§ **Data excerpts**:
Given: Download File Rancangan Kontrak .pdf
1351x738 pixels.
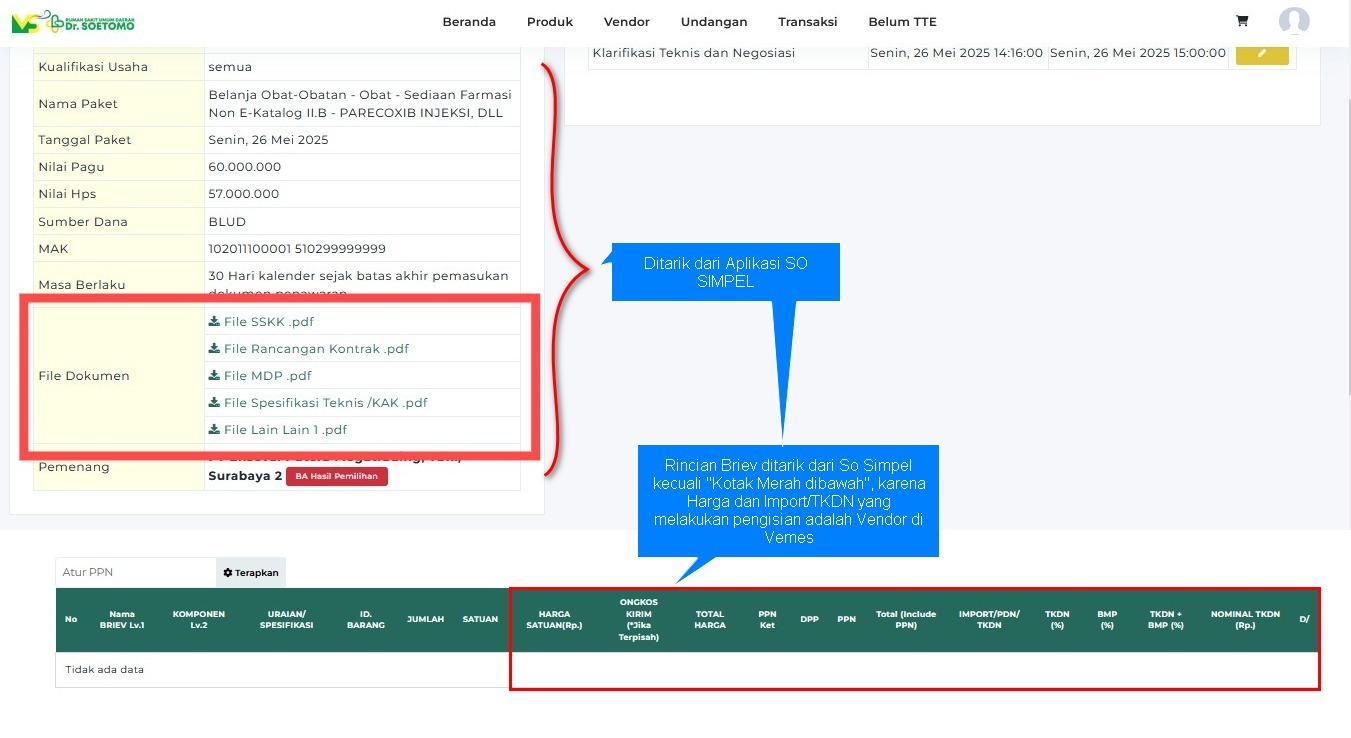Looking at the screenshot, I should (x=308, y=349).
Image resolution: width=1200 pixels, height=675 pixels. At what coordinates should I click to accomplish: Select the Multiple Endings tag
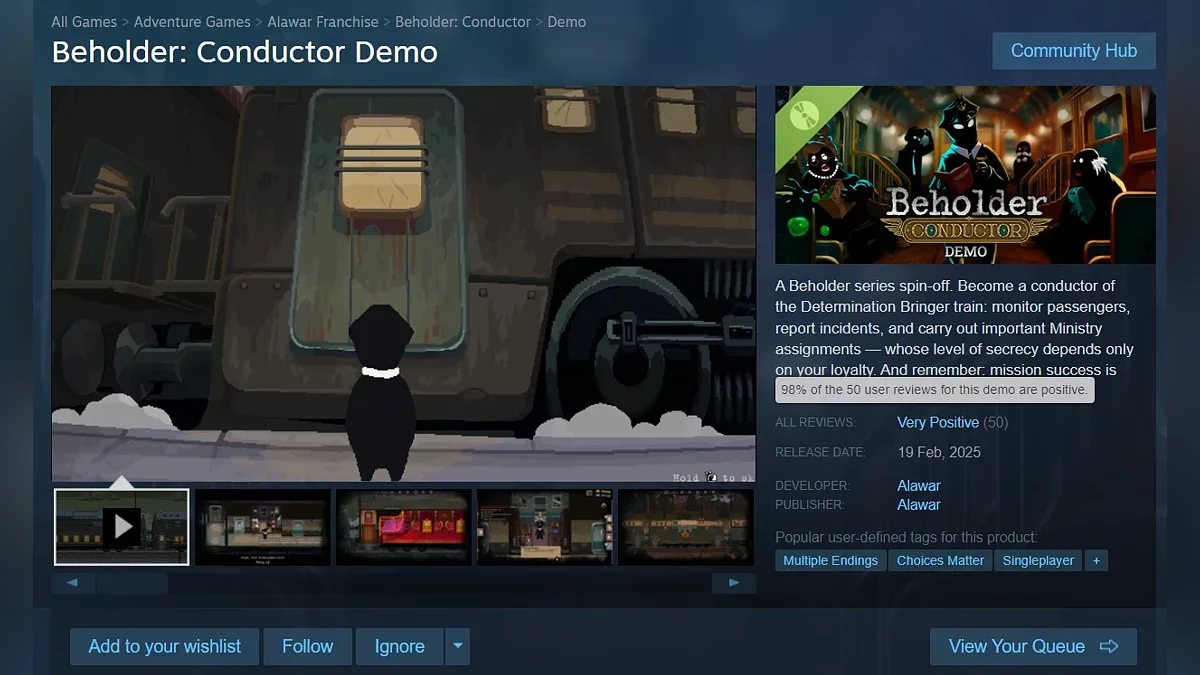point(830,561)
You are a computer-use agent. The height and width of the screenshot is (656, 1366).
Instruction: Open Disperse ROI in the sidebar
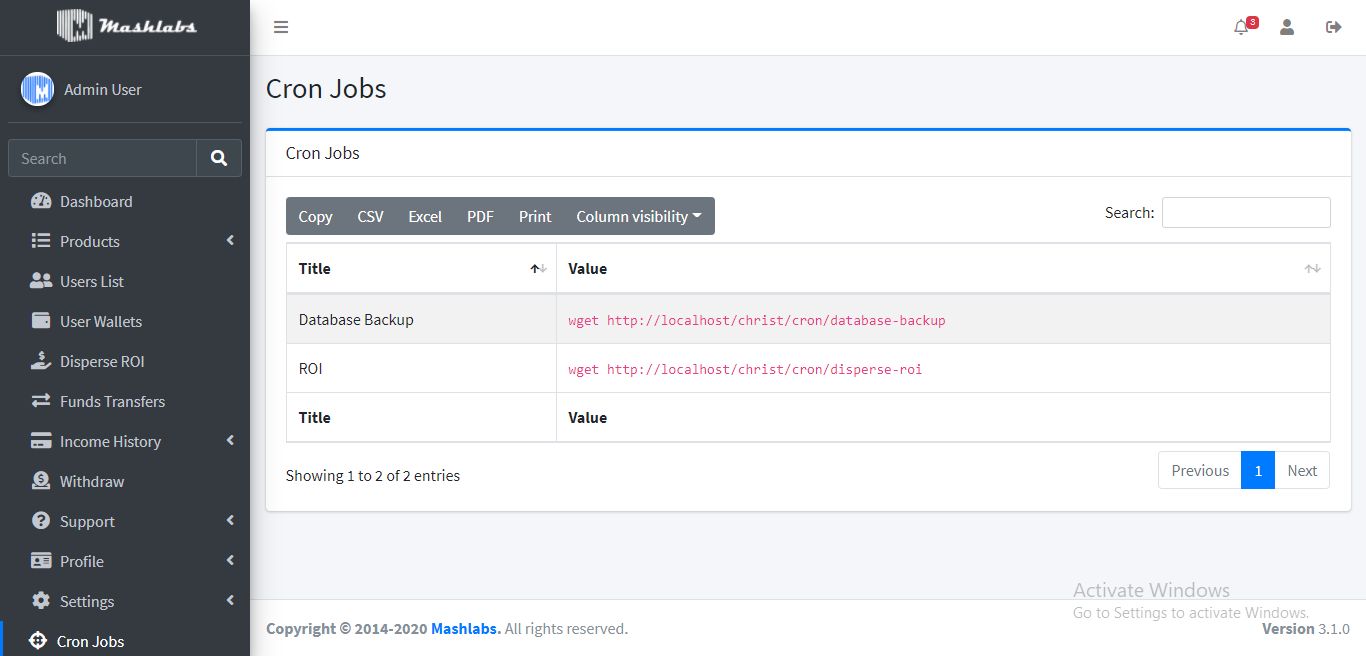pyautogui.click(x=102, y=361)
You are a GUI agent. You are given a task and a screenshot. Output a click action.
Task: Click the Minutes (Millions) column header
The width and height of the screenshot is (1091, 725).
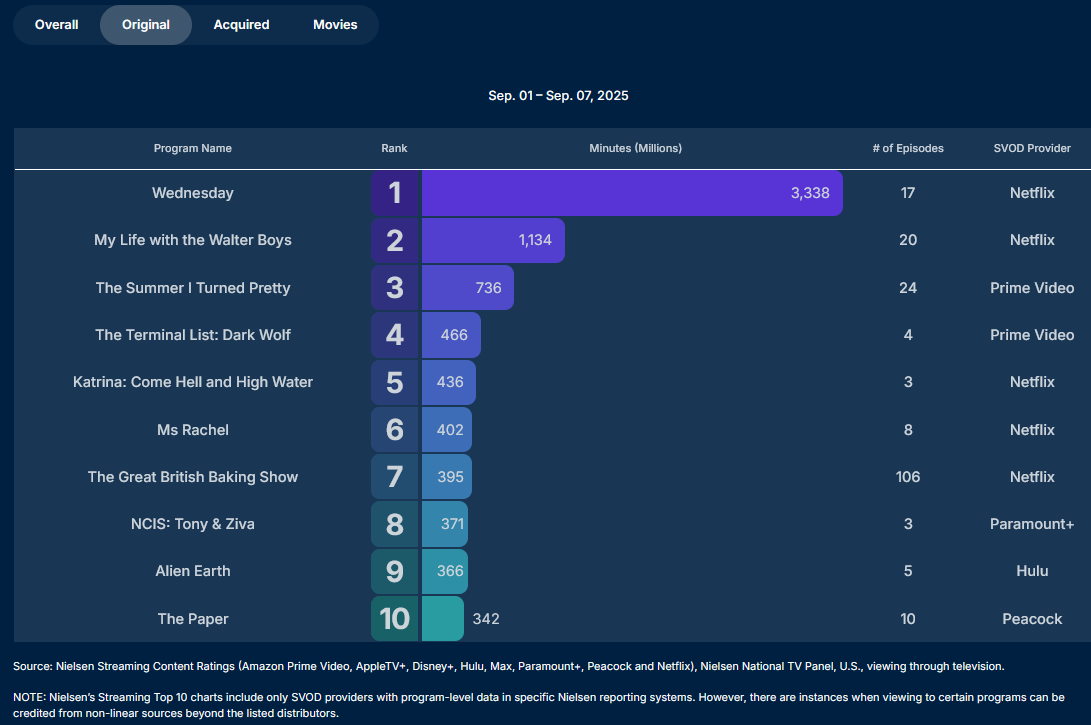pos(635,148)
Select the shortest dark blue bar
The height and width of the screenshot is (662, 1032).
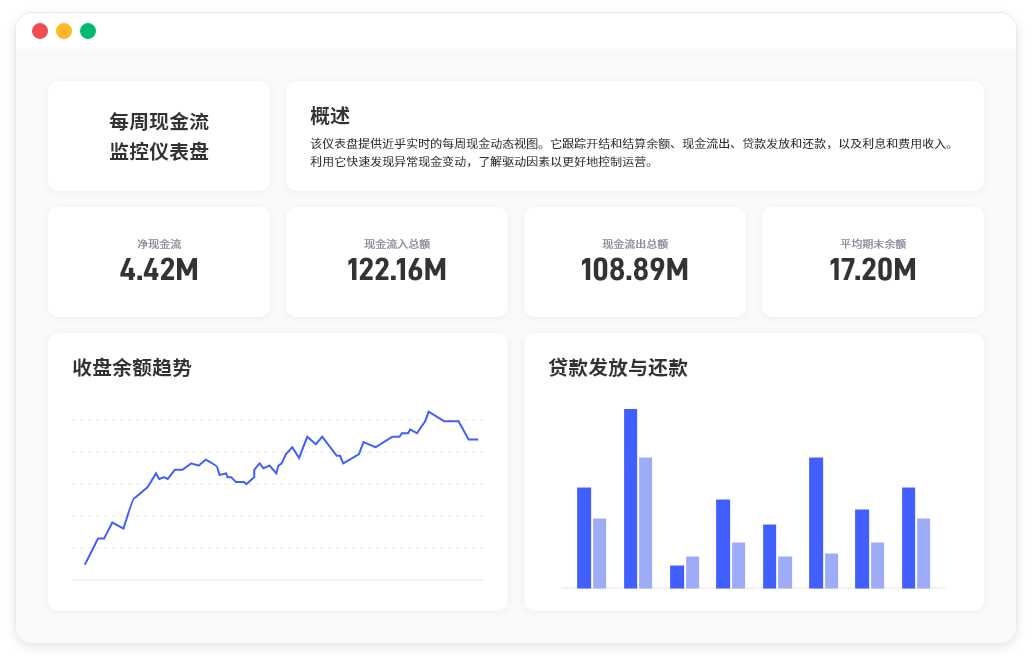[677, 577]

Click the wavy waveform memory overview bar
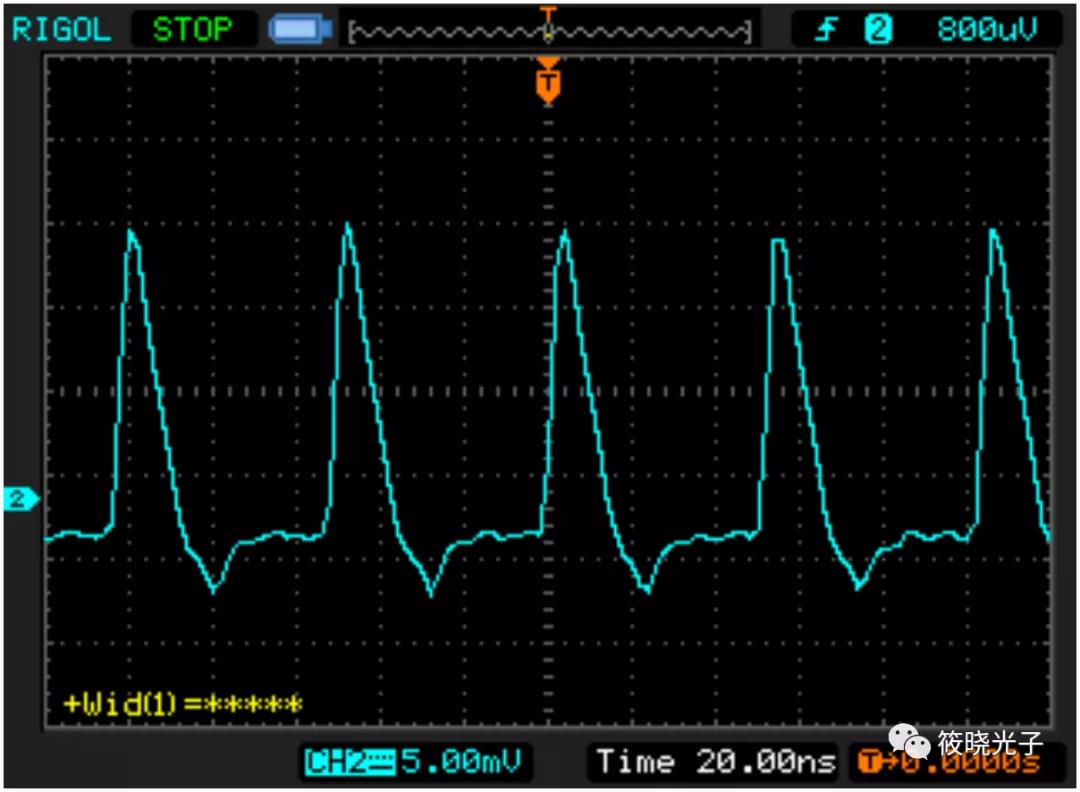(x=549, y=32)
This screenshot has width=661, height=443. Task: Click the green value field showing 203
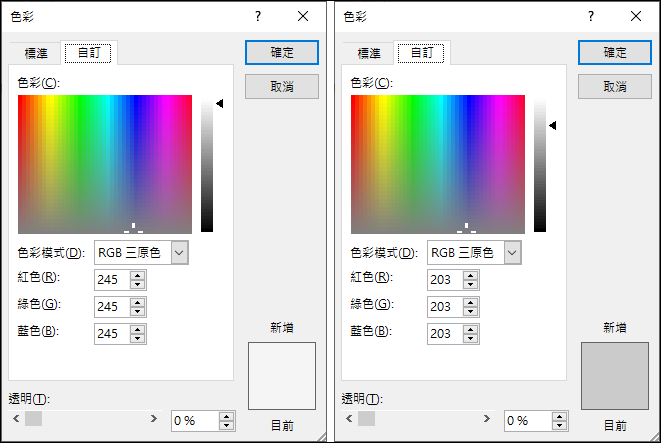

§ **Problem statement**: What you return must match the records above exactly, minus any images.

§ **Response to this task**:
Given: Download File Rancangan Kontrak .pdf
1351x738 pixels.
Looking at the screenshot, I should (x=308, y=349).
Image resolution: width=1200 pixels, height=675 pixels. At what coordinates should I click to accomplish: Select the Multiple Endings tag
point(830,561)
You are a computer-use agent. The height and width of the screenshot is (656, 1366).
Instruction: Open Disperse ROI in the sidebar
pyautogui.click(x=102, y=361)
You are a GUI agent. You are given a task and a screenshot. Output a click action.
Task: Click the Minutes (Millions) column header
The width and height of the screenshot is (1091, 725).
pos(635,148)
Select the shortest dark blue bar
The height and width of the screenshot is (662, 1032).
[677, 577]

Click the wavy waveform memory overview bar
(x=549, y=32)
This screenshot has width=661, height=443. Task: Click the green value field showing 203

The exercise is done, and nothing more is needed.